Ce qui a été mis au premier plan dans cette
étude, comme on l'a vu, c'est la question de la nature de la Parole éternelle de
Dieu. Il nous semble en effet que c'est ce point, au fond, qui conditionne les
décisions théologiques différenciant l'islam et le christianisme. Car de lui
dépend :
- d'une part, la conception de l'unité de Dieu : unité absolument
immédiate et excluant toute différenciation intérieure, comme l'affirme l'islam
? ou unité comme unification absolue de Personnes ne faisant qu'un dans l'amour
infini, comme le professe le christianisme ? (Première Partie)
- d'autre part, la conception de la manière dont la Parole entre et
demeure dans le monde : sous forme d'un texte plus parfait que tout
autre texte, comme le pense l'islam ? ou sous la forme de ce qui est plus
parfait que tout texte quel qu'il soit, c'est-à-dire d'une personne, comme le
dit le christianisme ? (Seconde Partie)
Selon que la Parole éternelle de Dieu est vue comme ayant la nature
d'une chose ou la nature d'une personne, selon qu'elle est vue comme étant
elle-même Dieu ou comme ne l'étant pas, aussi bien Dieu en lui-même que Dieu
dans son rapport avec le monde seront vus de manière fondamentalement
différente. Et il nous paraît que tous les autres points sur lesquels islam et
christianisme divergent, et dont nous n'avons pas parlé ici (en particulier, des
questions comme celles de la rédemption, de l'eucharistie, de l'Eglise...)

Lignes sur l'emplacement des cibles
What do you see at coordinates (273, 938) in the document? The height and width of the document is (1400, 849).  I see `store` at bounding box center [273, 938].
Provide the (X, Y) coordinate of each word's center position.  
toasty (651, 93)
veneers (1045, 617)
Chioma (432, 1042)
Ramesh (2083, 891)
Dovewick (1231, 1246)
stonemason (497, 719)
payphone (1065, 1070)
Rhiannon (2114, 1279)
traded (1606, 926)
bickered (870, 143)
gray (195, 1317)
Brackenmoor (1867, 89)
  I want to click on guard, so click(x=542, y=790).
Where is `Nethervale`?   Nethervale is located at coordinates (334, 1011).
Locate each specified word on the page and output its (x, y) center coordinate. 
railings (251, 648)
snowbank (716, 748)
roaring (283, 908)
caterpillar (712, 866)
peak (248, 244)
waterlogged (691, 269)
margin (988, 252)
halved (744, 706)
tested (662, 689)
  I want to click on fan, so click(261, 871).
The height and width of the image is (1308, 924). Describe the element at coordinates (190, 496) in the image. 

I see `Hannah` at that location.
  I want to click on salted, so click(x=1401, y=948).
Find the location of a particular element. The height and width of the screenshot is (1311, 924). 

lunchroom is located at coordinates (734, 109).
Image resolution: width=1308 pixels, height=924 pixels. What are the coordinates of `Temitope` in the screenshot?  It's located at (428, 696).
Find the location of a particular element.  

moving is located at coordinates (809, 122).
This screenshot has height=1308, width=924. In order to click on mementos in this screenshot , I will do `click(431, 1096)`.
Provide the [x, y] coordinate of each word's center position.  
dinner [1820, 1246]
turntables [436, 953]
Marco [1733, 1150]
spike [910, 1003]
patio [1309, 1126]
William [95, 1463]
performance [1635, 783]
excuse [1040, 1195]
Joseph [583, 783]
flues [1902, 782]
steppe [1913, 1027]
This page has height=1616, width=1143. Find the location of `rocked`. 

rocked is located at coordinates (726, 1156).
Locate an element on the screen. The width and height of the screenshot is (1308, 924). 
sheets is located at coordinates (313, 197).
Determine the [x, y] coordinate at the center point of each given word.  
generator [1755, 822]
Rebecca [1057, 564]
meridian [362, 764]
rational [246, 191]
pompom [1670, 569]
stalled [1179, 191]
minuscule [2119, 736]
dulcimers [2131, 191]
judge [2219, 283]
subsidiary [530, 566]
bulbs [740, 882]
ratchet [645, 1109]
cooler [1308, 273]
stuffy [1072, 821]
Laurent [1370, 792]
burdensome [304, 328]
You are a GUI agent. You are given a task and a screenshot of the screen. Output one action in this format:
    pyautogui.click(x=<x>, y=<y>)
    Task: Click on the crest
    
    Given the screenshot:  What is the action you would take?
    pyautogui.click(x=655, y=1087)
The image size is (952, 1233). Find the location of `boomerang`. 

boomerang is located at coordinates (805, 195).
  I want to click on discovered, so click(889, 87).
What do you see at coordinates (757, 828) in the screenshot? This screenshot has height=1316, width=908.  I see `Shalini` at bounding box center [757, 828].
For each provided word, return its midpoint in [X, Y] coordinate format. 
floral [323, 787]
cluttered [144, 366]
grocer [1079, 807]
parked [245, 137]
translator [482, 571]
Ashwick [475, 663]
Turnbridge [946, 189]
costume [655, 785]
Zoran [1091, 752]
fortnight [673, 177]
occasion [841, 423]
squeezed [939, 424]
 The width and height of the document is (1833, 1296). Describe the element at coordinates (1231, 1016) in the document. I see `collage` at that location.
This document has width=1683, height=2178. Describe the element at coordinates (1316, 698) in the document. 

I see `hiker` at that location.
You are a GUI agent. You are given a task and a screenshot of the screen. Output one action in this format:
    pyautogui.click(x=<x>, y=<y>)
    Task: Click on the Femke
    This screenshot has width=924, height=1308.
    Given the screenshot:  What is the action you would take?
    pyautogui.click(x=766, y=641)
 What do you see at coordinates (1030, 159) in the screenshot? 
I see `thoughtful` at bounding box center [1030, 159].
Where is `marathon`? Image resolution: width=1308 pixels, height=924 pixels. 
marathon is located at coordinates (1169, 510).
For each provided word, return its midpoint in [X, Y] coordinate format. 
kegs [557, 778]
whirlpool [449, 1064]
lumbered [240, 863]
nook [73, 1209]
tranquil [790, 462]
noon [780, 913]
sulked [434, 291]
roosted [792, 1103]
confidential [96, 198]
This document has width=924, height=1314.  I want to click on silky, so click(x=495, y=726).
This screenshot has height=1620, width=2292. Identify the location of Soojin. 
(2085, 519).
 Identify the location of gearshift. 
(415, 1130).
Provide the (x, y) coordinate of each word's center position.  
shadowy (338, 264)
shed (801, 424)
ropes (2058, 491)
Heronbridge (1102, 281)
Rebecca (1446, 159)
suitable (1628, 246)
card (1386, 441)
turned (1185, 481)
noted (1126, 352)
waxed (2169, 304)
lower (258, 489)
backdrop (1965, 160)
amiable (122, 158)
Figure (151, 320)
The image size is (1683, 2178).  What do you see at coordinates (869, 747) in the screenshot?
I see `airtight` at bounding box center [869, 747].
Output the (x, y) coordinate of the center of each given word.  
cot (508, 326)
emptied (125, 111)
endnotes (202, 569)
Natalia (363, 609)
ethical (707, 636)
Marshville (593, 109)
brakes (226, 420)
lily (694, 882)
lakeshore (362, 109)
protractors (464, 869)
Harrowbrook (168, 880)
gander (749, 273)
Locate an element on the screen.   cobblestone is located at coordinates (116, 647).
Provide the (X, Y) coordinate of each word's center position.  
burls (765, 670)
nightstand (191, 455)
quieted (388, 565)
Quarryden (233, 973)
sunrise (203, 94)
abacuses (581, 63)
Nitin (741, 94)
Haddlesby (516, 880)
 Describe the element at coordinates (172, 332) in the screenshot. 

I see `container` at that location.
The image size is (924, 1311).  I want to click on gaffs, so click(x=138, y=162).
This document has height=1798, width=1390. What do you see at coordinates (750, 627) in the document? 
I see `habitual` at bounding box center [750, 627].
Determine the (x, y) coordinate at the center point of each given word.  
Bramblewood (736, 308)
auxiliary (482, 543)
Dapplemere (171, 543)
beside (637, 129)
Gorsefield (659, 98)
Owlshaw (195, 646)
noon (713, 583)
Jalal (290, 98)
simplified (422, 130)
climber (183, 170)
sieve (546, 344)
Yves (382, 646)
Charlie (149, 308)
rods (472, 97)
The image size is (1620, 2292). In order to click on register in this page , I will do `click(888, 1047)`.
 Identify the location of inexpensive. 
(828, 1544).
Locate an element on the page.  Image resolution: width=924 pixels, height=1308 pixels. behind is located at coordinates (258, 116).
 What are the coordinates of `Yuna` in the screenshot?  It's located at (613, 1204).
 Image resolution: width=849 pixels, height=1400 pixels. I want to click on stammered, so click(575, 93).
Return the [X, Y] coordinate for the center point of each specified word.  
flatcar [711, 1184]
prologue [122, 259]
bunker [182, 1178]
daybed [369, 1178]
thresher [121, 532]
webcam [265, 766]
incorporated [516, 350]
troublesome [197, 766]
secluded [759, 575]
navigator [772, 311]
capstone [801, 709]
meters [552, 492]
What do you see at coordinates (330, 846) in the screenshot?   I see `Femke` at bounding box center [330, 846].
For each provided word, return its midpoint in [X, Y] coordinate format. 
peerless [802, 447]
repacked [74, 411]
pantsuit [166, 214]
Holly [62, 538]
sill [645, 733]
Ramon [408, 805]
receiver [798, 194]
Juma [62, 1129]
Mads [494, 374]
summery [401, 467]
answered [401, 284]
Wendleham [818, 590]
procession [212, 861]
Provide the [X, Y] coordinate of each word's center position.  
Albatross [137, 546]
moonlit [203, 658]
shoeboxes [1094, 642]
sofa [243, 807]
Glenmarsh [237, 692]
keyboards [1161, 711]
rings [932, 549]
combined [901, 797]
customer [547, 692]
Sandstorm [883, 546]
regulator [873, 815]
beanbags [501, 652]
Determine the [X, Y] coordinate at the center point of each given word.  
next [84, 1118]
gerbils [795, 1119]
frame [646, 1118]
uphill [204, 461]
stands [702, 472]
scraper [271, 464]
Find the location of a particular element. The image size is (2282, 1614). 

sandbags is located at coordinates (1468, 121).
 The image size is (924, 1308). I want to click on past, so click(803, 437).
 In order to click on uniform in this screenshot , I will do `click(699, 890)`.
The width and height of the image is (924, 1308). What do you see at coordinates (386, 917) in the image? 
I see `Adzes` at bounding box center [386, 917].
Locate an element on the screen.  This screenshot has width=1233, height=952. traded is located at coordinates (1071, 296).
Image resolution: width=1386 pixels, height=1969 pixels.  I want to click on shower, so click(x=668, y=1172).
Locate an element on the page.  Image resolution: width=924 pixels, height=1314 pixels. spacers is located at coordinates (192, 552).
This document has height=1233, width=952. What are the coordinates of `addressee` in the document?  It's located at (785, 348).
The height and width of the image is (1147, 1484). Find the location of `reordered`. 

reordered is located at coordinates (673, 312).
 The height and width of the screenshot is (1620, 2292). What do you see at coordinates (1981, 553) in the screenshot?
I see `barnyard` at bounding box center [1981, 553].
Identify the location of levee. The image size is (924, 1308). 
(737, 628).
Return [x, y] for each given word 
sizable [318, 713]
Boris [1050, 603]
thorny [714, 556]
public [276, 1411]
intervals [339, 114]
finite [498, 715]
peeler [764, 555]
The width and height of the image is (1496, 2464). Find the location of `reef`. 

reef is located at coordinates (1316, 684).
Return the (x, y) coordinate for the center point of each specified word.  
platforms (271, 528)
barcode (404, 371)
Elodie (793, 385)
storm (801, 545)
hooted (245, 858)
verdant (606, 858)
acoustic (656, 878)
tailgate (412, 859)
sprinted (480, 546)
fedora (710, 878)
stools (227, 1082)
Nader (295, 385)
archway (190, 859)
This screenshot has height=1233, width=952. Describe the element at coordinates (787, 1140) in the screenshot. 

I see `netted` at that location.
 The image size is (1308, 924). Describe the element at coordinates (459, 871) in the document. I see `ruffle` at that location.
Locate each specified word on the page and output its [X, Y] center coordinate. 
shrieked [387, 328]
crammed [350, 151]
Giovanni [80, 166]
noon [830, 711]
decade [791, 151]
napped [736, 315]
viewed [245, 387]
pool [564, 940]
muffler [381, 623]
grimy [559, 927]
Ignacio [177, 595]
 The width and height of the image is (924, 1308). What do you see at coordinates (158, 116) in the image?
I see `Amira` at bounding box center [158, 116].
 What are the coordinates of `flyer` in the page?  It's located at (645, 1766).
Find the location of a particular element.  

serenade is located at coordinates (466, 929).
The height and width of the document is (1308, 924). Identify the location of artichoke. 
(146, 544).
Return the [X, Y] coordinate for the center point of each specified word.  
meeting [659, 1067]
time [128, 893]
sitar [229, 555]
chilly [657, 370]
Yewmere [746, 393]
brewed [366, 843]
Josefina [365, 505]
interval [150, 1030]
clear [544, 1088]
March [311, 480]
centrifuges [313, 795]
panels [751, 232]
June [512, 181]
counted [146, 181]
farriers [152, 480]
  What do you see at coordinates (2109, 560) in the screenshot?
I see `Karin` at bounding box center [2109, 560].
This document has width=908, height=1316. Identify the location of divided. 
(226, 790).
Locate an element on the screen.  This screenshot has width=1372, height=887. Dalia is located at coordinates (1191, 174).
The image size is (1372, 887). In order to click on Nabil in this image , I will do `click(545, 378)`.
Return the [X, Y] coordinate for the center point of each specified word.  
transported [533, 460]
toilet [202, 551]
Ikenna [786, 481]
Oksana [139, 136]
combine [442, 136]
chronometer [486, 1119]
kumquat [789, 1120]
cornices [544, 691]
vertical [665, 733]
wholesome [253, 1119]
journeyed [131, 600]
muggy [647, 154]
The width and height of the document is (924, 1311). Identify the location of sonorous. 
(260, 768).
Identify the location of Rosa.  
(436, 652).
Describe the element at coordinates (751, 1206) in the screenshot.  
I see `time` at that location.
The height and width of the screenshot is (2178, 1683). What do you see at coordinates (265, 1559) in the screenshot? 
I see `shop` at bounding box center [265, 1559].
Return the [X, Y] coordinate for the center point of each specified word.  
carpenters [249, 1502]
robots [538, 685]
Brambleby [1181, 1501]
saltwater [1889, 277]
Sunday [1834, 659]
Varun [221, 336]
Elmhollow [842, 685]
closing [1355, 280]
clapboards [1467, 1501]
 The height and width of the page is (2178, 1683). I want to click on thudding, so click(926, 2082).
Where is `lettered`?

## TRAVAIL À FAIRE
1. D'après le texte sur la Parole éternelle de Dieu, sous quelle forme l'islam pense-t-il que la Parole entre et demeure dans le monde ?
2. Prolongez le texte sur la Parole éternelle de Dieu à la suite de ses derniers mots.

## RÉPONSES ATTENDUES
1. Sous la forme d'un texte plus parfait que tout autre texte.

2.
– ces points, pensons-nous, dépendent eux-mêmes de
cette question et ne peuvent être élucidés qu'à la lumière de celle-ci. Pour
n'en évoquer très rapidement qu'un seul, qui fera peut-être l'objet d'une suite
de cette étude, remarquons seulement quelle différence cela entraîne à propos de
l'amour, et plus précisément de l'amour de Dieu pour les hommes [1] :
si on admet que l'ampleur et la profondeur de cet amour doivent se mesurer à
l'ampleur et à la profondeur de ce que Dieu donne aux hommes, alors il
nous semble qu'un gouffre existe entre l'islam et le christianisme : car dans ce
dernier, et en lui seul, Dieu n'offre à l'homme rien de moins que Lui-même
: autrement dit, le maximum absolu du don, le don auquel aucun autre ne peut
seulement être comparé. Dieu, selon le christianisme, se donne en effet Lui-même
à l'homme, d'abord au travers de l'incarnation en un homme d'une Parole qui est
elle-même Personne divine.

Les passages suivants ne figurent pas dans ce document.